Friday, October 24, 2014

Corn: The First GMO?

Do you like corn? Popcorn? Sweet corn? Candy corn? Okay, that one's not really corn, but it's probably made with high-fructose corn syrup.

It may surprise you to learn that corn, the grain produced more than any other grain on this planet, was invented by humans. It would not exist on its own.

But it wasn't created in a lab by some mad scientist. Thousands of years ago, the indigenous peoples of Mesoamerica created it the old fashioned way - selective breeding. They certainly weren't mad. They were probably fairly happy. By cultivating a wild grass called Teosinte and selecting plants for certain qualities, those early Mexican farmers made the plant we know today as corn. 

Teosinte (left) and modern corn (right).
The middle is a hybrid of them both.
Photo by John Doebley.
So in a way, we have been creating Genetically Modified Organisms since we started farming. By cross-breeding different plants and selecting the ones with the most desirable traits for more cultivation, each generation of food crop was genetically different from the previous one.
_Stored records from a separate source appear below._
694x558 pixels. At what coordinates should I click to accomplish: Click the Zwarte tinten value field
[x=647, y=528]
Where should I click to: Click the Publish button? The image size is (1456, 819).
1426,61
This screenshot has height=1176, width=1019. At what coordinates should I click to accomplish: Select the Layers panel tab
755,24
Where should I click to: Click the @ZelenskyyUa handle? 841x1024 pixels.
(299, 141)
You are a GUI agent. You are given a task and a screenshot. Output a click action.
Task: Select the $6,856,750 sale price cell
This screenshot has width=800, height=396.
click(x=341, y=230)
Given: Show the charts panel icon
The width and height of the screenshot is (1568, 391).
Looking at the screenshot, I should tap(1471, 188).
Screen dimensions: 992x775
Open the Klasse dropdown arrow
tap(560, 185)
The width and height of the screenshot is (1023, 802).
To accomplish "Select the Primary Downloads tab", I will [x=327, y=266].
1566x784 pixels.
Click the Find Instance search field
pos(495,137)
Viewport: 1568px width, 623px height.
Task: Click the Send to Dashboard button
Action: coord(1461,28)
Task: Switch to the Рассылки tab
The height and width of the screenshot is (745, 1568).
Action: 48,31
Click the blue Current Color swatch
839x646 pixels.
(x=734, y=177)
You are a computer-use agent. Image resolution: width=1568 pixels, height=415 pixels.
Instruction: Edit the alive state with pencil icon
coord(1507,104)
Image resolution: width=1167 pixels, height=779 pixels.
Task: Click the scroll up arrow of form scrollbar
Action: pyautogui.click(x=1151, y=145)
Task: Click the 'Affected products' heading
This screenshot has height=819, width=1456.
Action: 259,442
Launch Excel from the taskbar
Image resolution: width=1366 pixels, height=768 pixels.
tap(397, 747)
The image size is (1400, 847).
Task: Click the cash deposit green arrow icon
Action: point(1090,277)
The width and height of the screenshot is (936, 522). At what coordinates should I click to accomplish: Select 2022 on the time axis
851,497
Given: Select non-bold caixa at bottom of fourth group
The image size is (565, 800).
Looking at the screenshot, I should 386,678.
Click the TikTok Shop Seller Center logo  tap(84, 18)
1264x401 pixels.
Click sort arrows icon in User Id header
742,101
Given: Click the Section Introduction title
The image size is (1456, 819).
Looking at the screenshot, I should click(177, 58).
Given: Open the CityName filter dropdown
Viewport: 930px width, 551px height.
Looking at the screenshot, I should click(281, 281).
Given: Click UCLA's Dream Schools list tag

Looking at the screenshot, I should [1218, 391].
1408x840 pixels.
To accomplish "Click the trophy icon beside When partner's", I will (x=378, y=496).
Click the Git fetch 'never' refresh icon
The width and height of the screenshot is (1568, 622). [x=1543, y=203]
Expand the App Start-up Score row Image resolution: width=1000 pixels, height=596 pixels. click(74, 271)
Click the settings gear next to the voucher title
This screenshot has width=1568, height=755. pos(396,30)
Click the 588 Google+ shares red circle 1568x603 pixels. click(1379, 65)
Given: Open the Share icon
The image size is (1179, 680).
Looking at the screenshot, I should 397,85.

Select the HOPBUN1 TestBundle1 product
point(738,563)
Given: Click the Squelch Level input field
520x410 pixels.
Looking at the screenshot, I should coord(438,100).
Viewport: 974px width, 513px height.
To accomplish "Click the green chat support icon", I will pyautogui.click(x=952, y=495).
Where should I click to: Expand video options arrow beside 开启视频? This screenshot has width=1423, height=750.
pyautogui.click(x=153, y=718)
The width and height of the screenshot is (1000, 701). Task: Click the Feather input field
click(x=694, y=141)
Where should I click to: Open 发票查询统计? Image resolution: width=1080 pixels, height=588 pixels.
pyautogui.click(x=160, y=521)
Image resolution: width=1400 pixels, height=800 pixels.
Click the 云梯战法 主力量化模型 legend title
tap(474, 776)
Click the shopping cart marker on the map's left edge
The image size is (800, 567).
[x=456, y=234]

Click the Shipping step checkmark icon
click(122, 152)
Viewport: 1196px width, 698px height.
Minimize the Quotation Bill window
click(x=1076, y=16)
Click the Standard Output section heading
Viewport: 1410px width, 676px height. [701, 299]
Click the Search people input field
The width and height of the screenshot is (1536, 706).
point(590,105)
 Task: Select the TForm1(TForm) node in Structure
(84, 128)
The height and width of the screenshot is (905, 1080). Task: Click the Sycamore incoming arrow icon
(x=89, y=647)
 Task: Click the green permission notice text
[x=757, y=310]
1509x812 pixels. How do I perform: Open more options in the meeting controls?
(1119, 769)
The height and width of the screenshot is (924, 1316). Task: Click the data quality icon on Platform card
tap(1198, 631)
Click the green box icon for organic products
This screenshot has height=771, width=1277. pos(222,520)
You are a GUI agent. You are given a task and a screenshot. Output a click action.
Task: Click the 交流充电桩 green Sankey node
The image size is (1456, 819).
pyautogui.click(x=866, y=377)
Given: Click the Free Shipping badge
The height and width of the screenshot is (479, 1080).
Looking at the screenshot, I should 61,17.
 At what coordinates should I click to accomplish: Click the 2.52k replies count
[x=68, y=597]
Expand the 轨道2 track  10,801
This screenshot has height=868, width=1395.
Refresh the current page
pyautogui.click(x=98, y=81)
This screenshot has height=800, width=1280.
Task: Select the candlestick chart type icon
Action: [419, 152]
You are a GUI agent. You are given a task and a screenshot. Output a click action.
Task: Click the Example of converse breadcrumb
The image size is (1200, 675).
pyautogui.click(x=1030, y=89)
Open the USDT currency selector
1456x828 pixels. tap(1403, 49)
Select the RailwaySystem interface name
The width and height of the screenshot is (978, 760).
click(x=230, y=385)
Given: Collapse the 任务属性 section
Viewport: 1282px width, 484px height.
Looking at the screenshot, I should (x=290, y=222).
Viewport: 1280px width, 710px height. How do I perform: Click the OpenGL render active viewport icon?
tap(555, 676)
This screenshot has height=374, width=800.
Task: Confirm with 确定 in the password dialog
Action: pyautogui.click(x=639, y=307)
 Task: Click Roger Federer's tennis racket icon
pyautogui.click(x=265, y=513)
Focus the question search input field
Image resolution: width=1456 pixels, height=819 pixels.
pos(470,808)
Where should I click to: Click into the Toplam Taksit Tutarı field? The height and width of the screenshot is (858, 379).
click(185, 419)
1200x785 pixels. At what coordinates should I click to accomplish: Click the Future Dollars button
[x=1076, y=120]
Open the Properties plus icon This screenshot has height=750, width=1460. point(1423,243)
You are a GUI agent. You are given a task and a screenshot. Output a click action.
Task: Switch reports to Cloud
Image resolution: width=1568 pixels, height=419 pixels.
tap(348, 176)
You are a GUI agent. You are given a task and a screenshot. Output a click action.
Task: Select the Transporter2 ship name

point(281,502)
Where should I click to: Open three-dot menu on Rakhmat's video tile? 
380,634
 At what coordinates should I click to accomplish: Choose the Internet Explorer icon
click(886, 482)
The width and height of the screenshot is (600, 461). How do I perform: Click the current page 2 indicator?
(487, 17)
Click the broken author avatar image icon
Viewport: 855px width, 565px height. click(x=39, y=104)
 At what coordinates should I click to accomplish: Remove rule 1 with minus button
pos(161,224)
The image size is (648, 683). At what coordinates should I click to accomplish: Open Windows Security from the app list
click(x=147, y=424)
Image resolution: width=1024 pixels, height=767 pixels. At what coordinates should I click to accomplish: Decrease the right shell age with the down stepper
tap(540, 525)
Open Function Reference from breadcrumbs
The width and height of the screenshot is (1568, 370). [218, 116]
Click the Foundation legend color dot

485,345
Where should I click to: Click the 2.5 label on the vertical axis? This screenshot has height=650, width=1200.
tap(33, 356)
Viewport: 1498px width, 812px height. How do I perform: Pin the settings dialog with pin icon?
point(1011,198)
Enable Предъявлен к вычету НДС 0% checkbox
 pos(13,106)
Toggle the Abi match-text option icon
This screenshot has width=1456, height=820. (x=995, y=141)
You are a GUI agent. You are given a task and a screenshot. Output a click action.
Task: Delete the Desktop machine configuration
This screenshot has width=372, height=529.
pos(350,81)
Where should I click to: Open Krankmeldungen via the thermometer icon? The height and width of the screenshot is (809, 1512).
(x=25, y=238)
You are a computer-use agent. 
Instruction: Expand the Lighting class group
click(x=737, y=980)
In a fairly short time, corn went from a plant that could produce one small ear per stalk to a plant that produces many foot-long ears per stalk. That's almost as weird as making fish that glow, and didn't require any test tubes or Erlenmeyer flasks.

And corn isn't the only plant to get this treatment! Consider Brassica oleracea. Humans took that plant, wild mustard, and turned it into cabbage, broccoli, kale, Brussels sprouts, collard greens, and kohlrabi. Yes, that's right. broccoli and kale are the same plant! Same species. Brassica oleracea. Totally blew my mind when I first learned this.

These are the kinds of things that influence my web comic. Today's was actually a reproduction of one I created back in 2001. It was probably the last one I did before re-launching this year. Back then, there was only one frog, and he only sometimes wore a lab coat. But he did try to analyze the genetic makeup of marshmallows. As far as I know, those were only domesticated starting in 1934 and their genome has yet to be sequenced.